There’s also the questionable legal authority Gov. Ron DeSantis used to seize the property where Alligator Alcatraz is located. Formerly known as the Dade-Collier Training and Transition Airport, this land, located in the vulnerable Big Cypress National Preserve, was appraised at $190 million.
DeSantis weaponized an emergency order issued in January of 2023, which cited a border crisis as its rationale. Florida does not have a terrestrial border, and at no time was it under stress from a migration influx; in fact, the Florida Office of Economic and Demographic Research cited net migration into the state as a way to alleviate the slowdown of population growth.
"Going forward, [net migration] will produce all of Florida’s population growth, as natural increase is anticipated to remain negative with deaths outnumbering births," the organization wrote in an August 2024 report.
The emergency order also cites former President Joe Biden, who is no longer in office, numerous times.

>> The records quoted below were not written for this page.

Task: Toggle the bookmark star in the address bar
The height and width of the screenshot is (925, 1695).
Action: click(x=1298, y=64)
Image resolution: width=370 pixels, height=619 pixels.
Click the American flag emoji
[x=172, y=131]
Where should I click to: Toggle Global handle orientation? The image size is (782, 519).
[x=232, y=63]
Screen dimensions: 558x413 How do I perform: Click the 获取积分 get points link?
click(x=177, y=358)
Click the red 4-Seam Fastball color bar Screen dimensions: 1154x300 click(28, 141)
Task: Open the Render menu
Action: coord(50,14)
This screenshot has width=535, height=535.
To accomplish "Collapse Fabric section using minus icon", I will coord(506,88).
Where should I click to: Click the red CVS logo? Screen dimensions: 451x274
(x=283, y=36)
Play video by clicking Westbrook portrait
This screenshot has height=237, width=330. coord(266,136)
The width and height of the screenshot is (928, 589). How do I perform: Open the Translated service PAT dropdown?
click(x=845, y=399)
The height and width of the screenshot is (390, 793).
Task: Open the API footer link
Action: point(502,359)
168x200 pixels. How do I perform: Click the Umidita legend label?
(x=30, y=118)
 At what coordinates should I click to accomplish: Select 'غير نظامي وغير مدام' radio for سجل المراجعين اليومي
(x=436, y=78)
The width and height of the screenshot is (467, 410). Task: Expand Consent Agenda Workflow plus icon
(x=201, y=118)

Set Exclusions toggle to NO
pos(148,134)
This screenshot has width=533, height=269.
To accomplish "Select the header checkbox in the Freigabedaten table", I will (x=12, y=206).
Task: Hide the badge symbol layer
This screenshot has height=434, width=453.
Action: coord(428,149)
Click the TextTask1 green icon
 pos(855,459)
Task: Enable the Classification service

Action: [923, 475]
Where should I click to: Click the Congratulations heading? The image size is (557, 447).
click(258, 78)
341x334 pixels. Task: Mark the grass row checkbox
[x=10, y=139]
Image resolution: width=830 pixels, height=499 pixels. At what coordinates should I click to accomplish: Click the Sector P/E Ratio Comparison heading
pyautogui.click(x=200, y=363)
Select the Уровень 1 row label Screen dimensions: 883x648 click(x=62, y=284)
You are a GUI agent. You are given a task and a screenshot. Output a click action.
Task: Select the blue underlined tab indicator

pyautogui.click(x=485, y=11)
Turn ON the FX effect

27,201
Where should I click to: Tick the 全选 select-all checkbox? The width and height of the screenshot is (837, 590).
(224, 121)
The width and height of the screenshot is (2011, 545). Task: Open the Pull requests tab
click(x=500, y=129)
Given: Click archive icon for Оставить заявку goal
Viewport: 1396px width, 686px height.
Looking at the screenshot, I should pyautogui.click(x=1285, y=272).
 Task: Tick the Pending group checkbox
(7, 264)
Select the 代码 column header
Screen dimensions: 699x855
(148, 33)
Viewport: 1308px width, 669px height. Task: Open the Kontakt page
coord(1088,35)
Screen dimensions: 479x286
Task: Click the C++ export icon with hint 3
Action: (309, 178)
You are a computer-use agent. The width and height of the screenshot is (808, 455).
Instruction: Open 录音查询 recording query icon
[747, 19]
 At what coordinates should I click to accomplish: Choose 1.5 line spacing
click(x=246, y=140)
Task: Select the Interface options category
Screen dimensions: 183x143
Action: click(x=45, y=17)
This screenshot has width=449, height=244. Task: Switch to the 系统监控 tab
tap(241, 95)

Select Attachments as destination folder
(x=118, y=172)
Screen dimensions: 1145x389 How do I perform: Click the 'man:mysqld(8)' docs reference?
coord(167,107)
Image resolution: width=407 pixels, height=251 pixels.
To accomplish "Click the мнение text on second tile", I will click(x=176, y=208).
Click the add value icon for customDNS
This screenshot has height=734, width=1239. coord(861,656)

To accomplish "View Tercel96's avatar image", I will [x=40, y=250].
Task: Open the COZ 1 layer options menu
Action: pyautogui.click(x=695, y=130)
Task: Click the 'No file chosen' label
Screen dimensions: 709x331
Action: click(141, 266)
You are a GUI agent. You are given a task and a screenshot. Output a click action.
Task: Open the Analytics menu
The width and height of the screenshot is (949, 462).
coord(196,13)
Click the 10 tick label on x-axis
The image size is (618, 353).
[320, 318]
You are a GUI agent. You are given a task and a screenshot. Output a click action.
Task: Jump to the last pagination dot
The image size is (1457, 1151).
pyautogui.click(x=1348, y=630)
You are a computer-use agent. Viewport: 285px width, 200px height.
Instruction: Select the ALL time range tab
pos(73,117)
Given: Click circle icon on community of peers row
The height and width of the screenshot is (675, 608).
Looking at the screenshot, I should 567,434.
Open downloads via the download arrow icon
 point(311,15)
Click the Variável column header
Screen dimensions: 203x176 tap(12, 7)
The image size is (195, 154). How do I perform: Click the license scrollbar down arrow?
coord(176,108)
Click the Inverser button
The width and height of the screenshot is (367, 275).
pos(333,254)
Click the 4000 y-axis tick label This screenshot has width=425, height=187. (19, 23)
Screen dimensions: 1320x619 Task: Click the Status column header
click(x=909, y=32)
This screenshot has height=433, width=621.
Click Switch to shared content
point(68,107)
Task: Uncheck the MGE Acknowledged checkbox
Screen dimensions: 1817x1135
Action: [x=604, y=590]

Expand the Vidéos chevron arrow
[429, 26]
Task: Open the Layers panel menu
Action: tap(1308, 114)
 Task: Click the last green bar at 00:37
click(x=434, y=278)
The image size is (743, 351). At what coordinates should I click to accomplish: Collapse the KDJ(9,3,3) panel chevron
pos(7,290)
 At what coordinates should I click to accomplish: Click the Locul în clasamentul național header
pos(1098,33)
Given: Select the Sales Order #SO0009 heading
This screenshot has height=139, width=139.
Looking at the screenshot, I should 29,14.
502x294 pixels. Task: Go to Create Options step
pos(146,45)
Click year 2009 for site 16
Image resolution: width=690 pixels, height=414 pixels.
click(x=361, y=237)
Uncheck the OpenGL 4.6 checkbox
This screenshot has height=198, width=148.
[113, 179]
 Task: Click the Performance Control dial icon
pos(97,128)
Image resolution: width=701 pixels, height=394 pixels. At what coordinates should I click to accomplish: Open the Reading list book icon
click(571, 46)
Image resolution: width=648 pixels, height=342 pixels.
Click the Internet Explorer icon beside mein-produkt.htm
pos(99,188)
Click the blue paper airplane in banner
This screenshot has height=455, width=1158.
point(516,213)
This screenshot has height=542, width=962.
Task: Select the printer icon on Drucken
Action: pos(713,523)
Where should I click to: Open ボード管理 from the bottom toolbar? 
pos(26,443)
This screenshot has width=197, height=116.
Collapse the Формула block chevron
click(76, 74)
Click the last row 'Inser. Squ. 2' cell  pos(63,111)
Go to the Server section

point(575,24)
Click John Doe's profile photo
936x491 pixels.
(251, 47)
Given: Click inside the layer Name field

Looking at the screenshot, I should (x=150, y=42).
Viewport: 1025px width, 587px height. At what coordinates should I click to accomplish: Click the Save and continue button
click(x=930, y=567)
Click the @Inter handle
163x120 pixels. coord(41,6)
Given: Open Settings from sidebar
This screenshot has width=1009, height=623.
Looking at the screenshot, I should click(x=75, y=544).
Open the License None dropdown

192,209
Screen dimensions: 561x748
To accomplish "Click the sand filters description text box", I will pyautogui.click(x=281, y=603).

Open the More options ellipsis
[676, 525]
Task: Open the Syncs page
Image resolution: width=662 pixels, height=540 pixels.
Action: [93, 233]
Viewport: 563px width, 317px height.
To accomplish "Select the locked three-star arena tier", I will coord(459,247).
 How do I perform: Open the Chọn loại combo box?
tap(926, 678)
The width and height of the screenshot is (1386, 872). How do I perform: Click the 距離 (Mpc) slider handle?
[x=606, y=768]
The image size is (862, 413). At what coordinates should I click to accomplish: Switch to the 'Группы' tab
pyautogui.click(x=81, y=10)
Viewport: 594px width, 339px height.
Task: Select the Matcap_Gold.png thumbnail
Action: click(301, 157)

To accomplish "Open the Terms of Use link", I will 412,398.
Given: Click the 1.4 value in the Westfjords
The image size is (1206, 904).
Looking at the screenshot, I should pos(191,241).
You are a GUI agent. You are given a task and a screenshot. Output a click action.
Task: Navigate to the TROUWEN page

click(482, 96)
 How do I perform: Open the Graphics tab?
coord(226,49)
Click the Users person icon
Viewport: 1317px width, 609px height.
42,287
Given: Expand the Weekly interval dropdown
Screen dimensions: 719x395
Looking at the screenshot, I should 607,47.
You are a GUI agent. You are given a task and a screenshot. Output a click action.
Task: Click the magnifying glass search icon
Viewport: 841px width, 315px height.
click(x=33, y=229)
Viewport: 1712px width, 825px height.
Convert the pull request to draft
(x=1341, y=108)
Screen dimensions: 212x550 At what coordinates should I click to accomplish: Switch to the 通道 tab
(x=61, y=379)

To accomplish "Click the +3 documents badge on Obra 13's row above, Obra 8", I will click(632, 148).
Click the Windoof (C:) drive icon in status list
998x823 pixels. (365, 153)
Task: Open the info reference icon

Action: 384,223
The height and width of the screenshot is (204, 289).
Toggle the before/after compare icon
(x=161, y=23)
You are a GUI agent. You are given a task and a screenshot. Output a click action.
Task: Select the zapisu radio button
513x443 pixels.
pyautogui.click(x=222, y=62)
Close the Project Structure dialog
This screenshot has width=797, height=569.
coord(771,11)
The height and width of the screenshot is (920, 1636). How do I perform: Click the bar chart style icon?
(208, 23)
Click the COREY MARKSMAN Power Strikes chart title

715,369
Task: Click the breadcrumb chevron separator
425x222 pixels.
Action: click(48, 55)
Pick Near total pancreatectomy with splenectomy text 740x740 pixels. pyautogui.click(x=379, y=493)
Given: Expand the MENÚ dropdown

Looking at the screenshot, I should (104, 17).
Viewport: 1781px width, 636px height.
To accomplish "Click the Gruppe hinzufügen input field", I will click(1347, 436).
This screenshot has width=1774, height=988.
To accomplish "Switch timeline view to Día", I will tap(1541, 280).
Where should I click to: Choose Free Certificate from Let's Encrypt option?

Besides, border crossings were at a historically low number in June.
Despite all this, DeSantis has recently extended the now two-and-a-half-year-old emergency order. It is clear that he is weaponizing it to seize this land, avoid permitting requirements, and circumvent competitive bidding processes. Over $245 million of our public tax dollars have been disbursed to politically connected contractors operating at Alligator Alcatraz.
In a widely reported instance of this apparent political quid pro quo, a Texas-based company donated $10,000 to the Republican Party of Florida before receiving more than $1 million in state contracts to operate at the detention camp. Another politically connected but little-known company from Jacksonville scored a whopping $78 million contract.
The lawlessness and, quite frankly, grift we are witnessing in Florida is jaw-dropping. The sheer depravity of it all, with the Republican Party of Florida selling Alligator Alcatraz hats and beer koozies on its website, is hard to fathom. The stories of horrid conditions inside the detention camp are shocking, with those detained having to scoop fecal matter from toilets with their bare hands because insufficient water leads to a lack of pressure for flushing.
This place needs to be shut down. It’s a moral stain and an international embarrassment to our state.